Unfortunately, many of the sensitive salmonid species that are often the focus of western managers are unlikely to benefit from future water temperature increases. Warmer stream temperatures will facilitate invasion by nonnative species that are broadly established in downstream areas into upstream areas where they will compete with native species (Rieman and others, 2006; Rahel and Olden, 2008; Fausch and others, 2009). In other cases, warmer stream temperatures will render thermally suitable habitats unsuitable in downstream areas and effect net losses of habitat because upstream distributions are often constrained by streams that are too small or steep (Hari and others, 2006; Isaak and others, 2010). Both scenarios are realistic for fish species like bull trout (Salvelinus confluentus) (Rieman and others, 2006; Rieman and others, 2007), the various subspecies of cutthroat trout (Oncorhynchus clarkii) (Williams and others, 2009), Gila trout (Oncorhynchus gilae gilae) (Kennedy and others, 2008), and Apache trout (Oncorhynchus gilae apache) (Rinne and Minckley, 1985; Carmichael and others, 1993). As native species are increasingly confined to smaller and more isolated habitats by a gradually warming climate, the effects of wildfires (whether related to lethal changes in water quality during a fire, channel debris flows, or chronic postfire warming ) could have greater proportional effects on remaining habitats (for example, Brown and others, 2001; Rieman and others, 2007). If these changes were accompanied by additional hydrologic alterations associated with changes to the magnitude, frequency, duration, timing, and rate of change of discharge patterns (Jager and others, 1999; Henderson and others, 2000), populations may begin to lose some of their historic resilience and become ever more susceptible to local extirpations. 

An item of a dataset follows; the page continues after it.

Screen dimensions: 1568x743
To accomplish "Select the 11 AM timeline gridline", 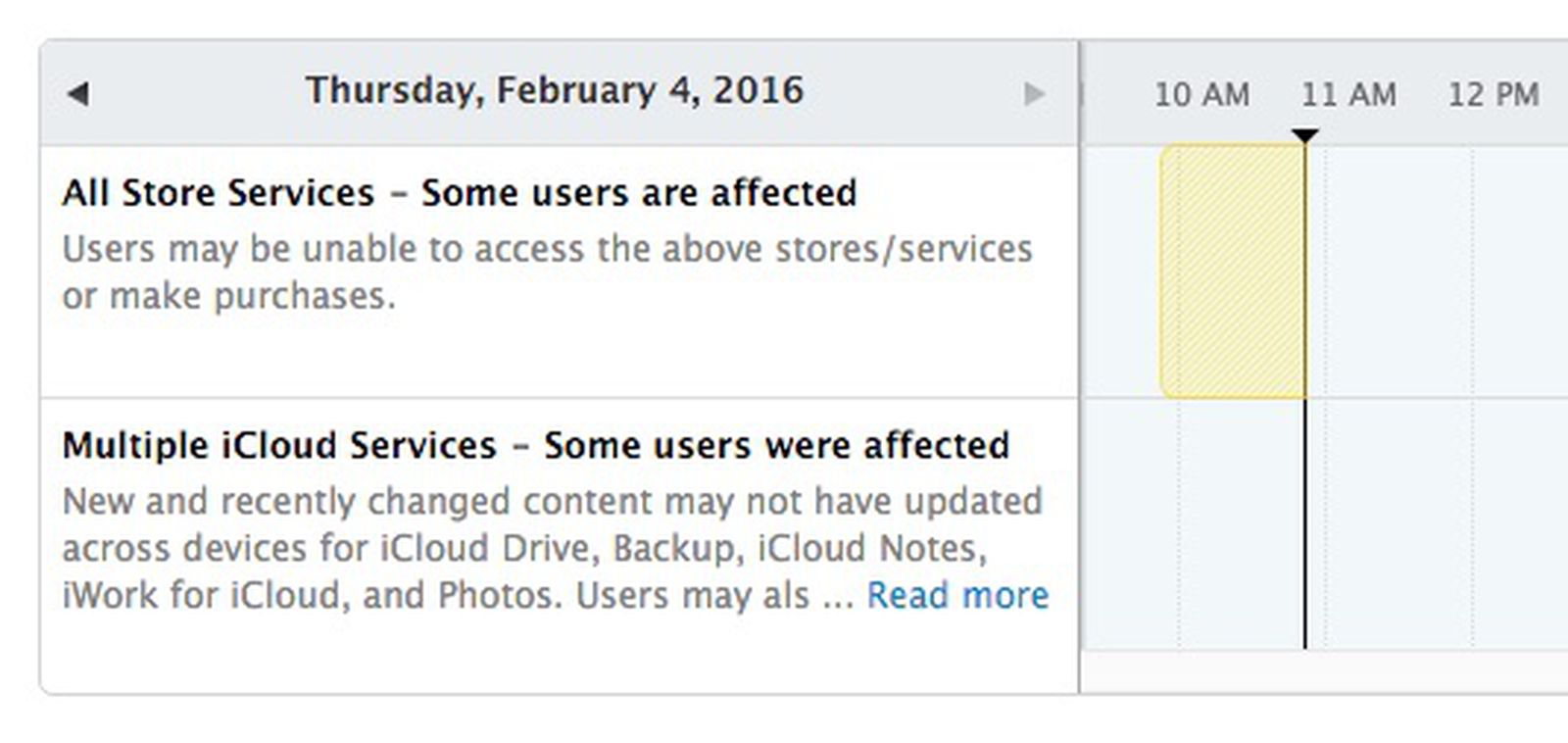I will pos(1348,95).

As dramatic and extensive as climatic and environmental trends are for salmonid habitats, global climate models (GCMs) project that many of these trends will continue and even accelerate until at least the middle of the 21st century (Intergovernmental Panel on Climate Change, 2007). Current projections suggest mean annual air temperatures will increase by an additional 1–3°C, and early indications are that climate trajectory is at the higher end of this range (Pittock, 2006; Raupach and others, 2007). Although predicted changes vary considerably, even the most conservative estimates suggest a warming rate that will be twice that observed during the 20th century. Projections for the midcentury are most certainly due to the effects of greenhouse gases already emitted or predicted in the short term, uncertainties of the effects of longer-term greenhouse gas emissions, short-term climate cycles, and process errors associated with climate models (Cox and Stephenson, 2007). Projections of changes in total precipitation are less certain than those for air temperatures, but most GCMs project relatively small changes in the Northwest, with the exception of slightly drier summer periods (Mote and others, 2008; Karl and others, 2009). In the Southwest, however, significant decreases (such as 15–30 percent ) are projected during most periods of the year, and this area is one of the few for which Intergovernmental Panel on Climate Change (2007) precipitation projections have a high level of certainty (Hoerling and Eischeid, 2007; Karl and others, 2009). Clearly, managers of native salmonids in the wester n United States should consider adjusting management strategies to accommodate a warmer and possibly drier future (Williams and others, 2009). Tools are needed to forecast where important changes may occur and how conservation efforts should be prioritized. In this Open-File Report, we document our initial efforts in this regard for 10 species and subspecies of inland trout and Montana Arctic grayling (Thymallus arcticus) across the western United States.